Actually, the reason to oppose this amendment isn't mine, although I agree with it. The reason was expressed in a speech given by freshmen legislator David Englin on the state floor in Virgiana back in January. A bold speech considering it was only Englin's third day in session. In it, he quotes the following from George Washington's Letter to the Jews of Newport, Rhode Island (1790)

It is now no more that toleration is spoken of, as if it was by the indulgence of one class of people that another enjoyed the exercise of their inherent natural rights. For happily the Government of the United States, which gives to bigotry no sanction, to persecution no assistance, requires only that they who live under its protection, should demean themselves as good citizens.
"Gives to bigotry no sanction, to persecution no assistance." Let that swirl around in your brain for a second, as it's a powerful sentiment. That is exactly what a Constitutional amendment to prohibit gay marriage would do - it would give bigotry sanction, to persecution assistance.
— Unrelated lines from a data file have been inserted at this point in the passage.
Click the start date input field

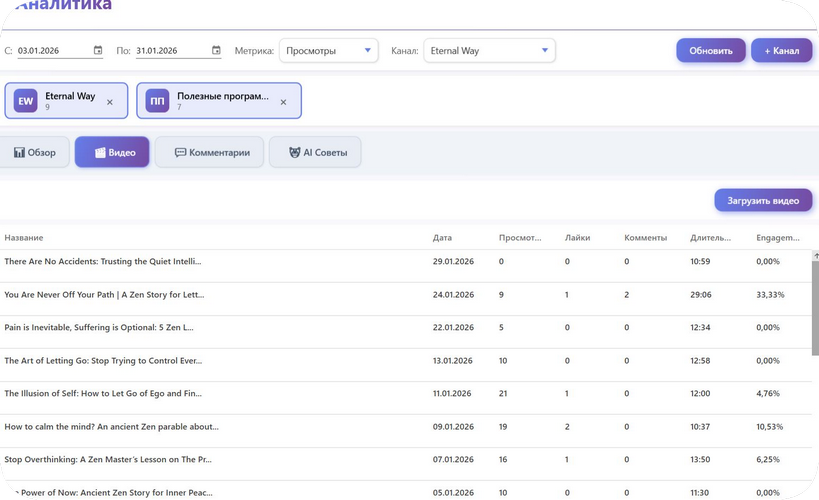click(52, 51)
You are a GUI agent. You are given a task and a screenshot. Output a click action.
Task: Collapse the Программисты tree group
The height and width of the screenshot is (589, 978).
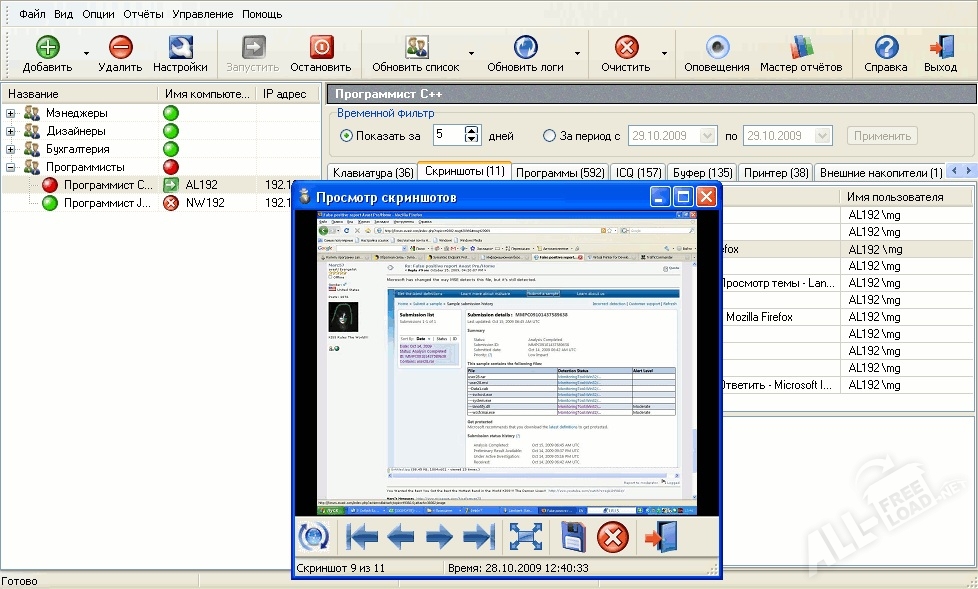pos(11,167)
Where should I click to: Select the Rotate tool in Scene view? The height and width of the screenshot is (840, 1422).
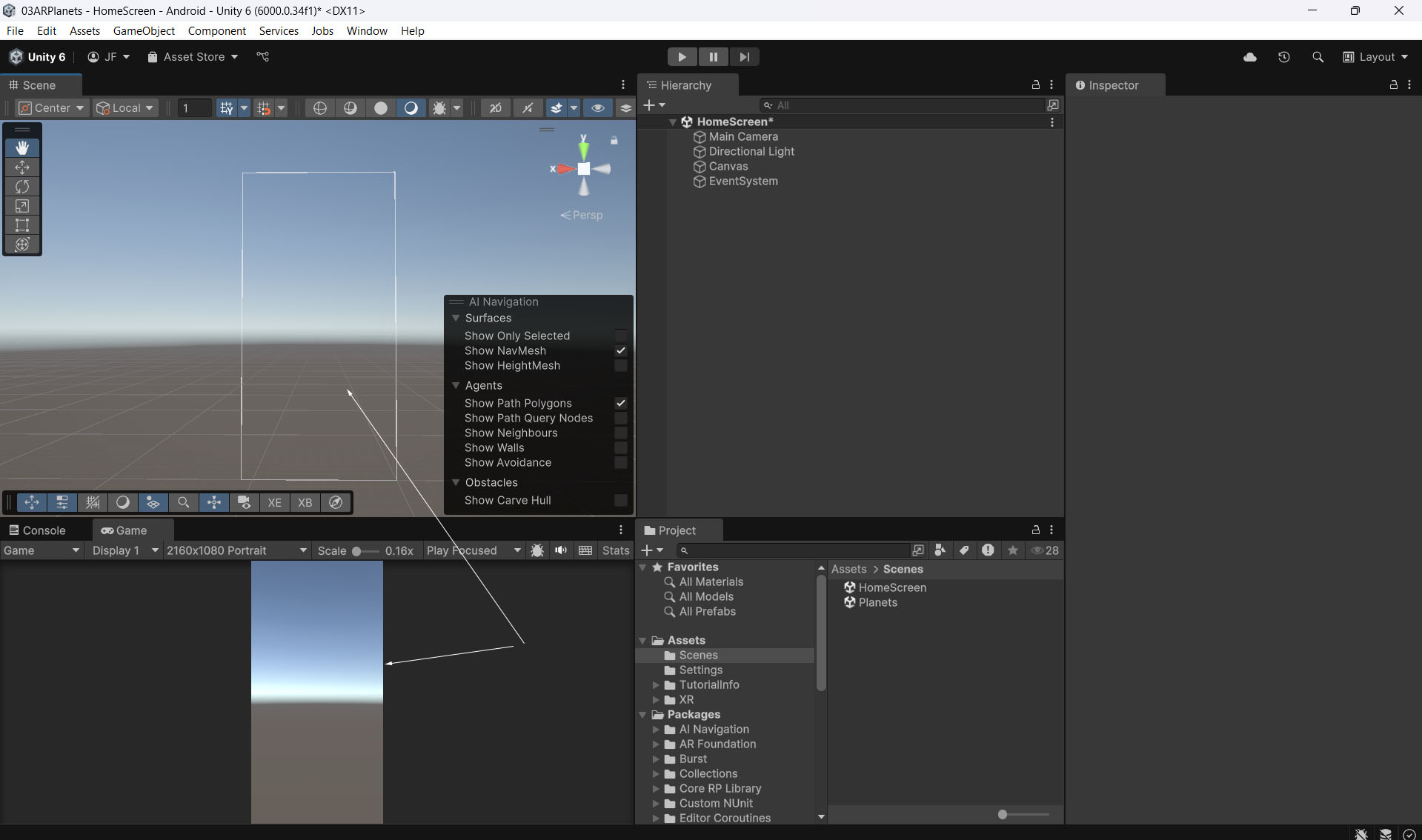pyautogui.click(x=22, y=187)
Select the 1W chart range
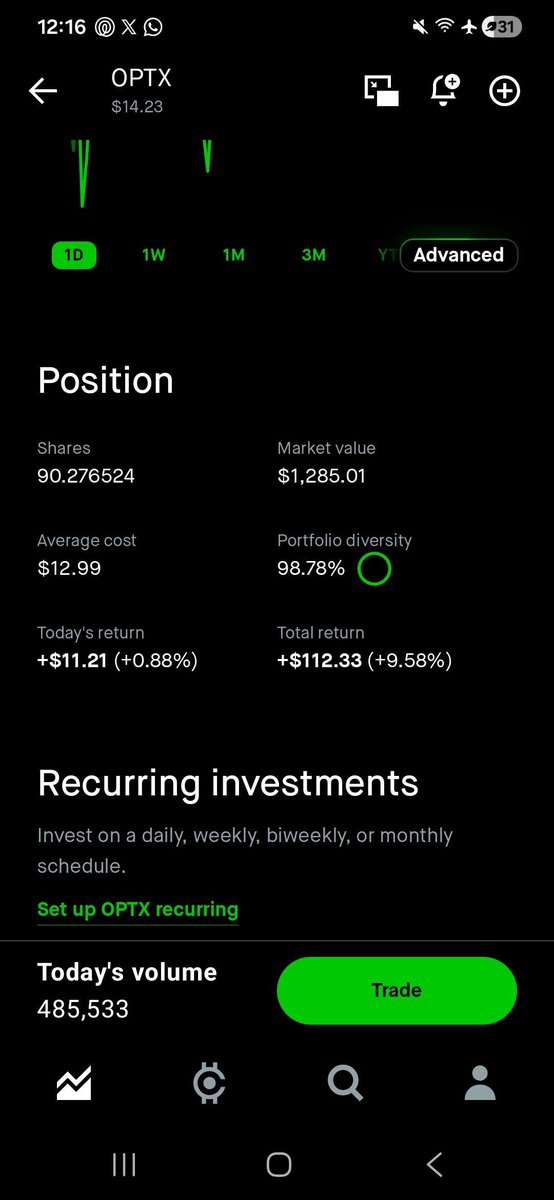 153,255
America is better than that. We have nothing to fear from gay marriage. Heterosexual marriages will not magically dissolve. The sanctity of marriage will not be threatened. I have to wonder if anyone who says such a thing understands what the sanctity of a marriage is in the first place. A marriage can not be given sanctity by the state or the church, a marriage is given sanctity by the love and commitment that those who enter into it bring. That is the sanctity of marriage, and any marriage so feeble that it is threatened by someone else being in a loving committed relationship is a marriage that had no sanctity to begin with.
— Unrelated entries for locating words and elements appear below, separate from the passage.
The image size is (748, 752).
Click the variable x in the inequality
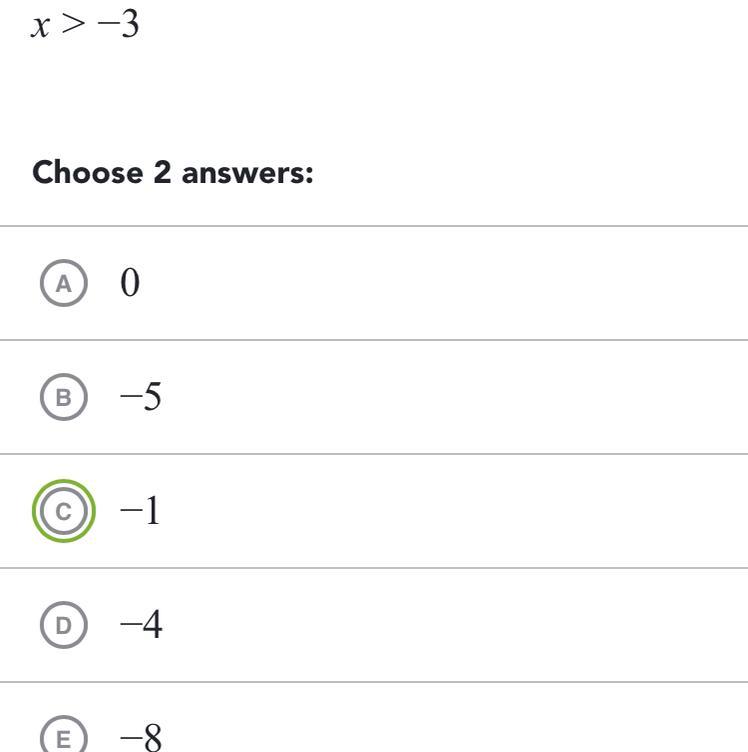tap(42, 25)
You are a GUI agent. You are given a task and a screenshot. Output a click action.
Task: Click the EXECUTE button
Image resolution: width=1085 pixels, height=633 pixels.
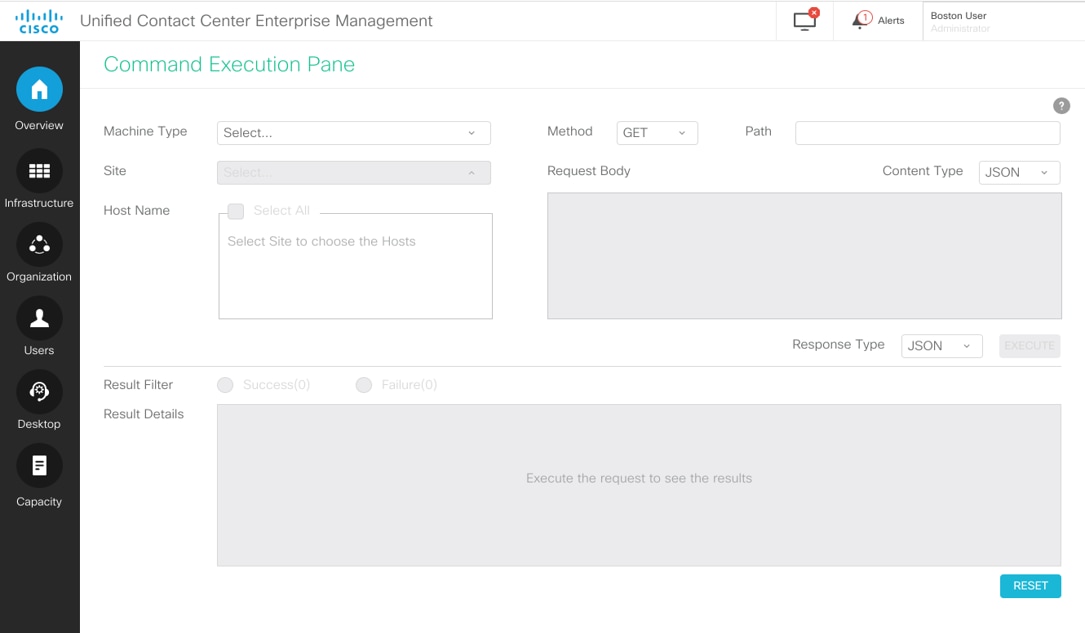point(1029,346)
Senator Frist declares that "marriage is under attack." What is under attack is the notion that the purpose of the Bill of Rights is to protect each citizen's opportunity to pursue happiness as he/she sees fit to do so without state interferance.

Flag Burning

In Pakistan the Koran is holy and sacred, and to burn it is considered blasphemy, a crime punishable by death. I submit that a Constitutional amendment to prohibit flag burning is also a blasphemy law which differs in the degree of punishment, but not in kind.
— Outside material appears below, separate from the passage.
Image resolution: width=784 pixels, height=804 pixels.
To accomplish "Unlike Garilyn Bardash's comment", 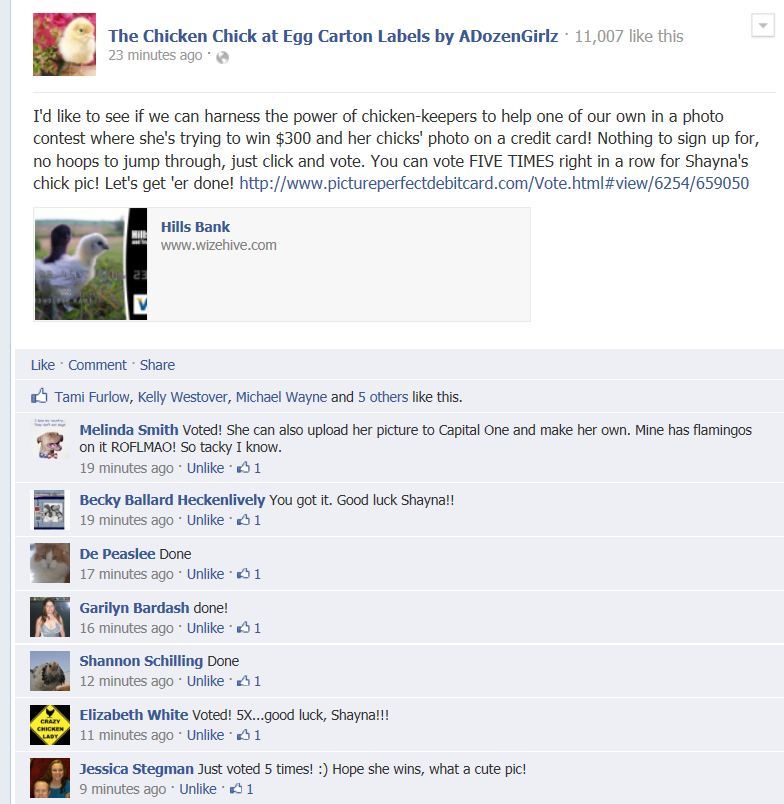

This amendment would turn the flag into a sacred icon, something that is at least a spiritual violation of the Establishment clause. Setting aside punishment, what is the difference between Pakistan's prohibition of Koran burning and prohibition of flag burning? There is none, the reasoning is the same: that the act is a dangerous attack against what each represents, Islam and America, respectively.

A flag burning amendment is worshipping a false idol because it puts the symbol before what the symbol represents: free speech. It is an attempt to disguise nationalism as patriotism, but there is nothing patriotic about valuing a flag more than speech; and patriotism can not be spread by legislating orthodoxy.

The defender of this amendment will start by saying, "I'm for free speech, but ..." and then continue on to explain why he or she actually is not for free speech. Like Senator Frist, this person engages in the Orwellian effort of describing his or her opposition to free speech as a defense of free speech.

The flag is a symbol, but that symbol has no meaning if we put more value on defending an inanimate piece of cloth from "physical assault" than we put on defending what it is supposed to represent. Flag burning does not threaten our freedom, but blasphemy laws do.

*And as Alonzo astutely observes

[I]f this amendment gets passed, then the flag will stand for censorship rather than freedom. It will stand for the use of government authority to punish those who say things that others do not want to hear. The flag will become a symbol of opposition to the principles that most of those who fought under it were seeking to defend -- the right of people to express unfavorable opinions without being punished for it.
Conclusion

Both these amendments contradict core American values, which is what makes it so noxious to see them being used as divisive politcal tools. Anyone who would at a time when our nation is faced with such significant problems waste time attempting to write bigotry and censorship into our constitution should be ashamed.

*Not included when first posted due to transcription error from my draft copy.